§ Task statement: Reproduce the records below in full and exactly, without their images.

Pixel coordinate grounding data
= = =

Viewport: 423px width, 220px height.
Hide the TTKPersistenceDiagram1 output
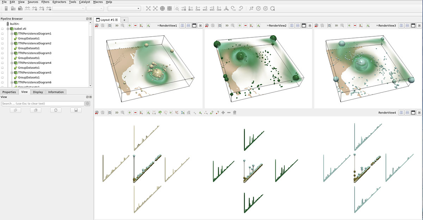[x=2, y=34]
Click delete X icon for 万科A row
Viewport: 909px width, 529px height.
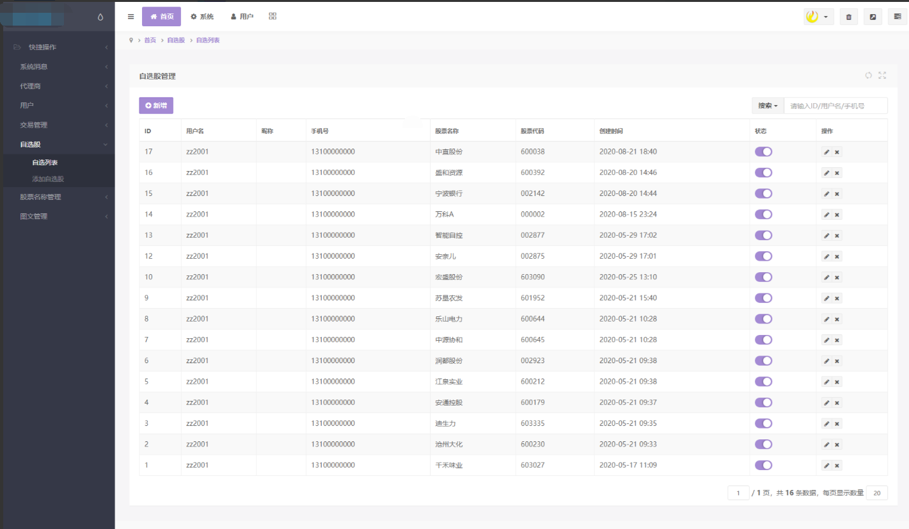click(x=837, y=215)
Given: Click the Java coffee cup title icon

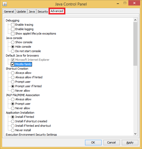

= = =

§ Answer for the task:
Viewport: 423px width, 220px height.
Hide the TTKPersistenceDiagram1 output
[x=2, y=34]
Click delete X icon for 万科A row
Viewport: 909px width, 529px height.
click(x=837, y=215)
Given: Click the Java coffee cup title icon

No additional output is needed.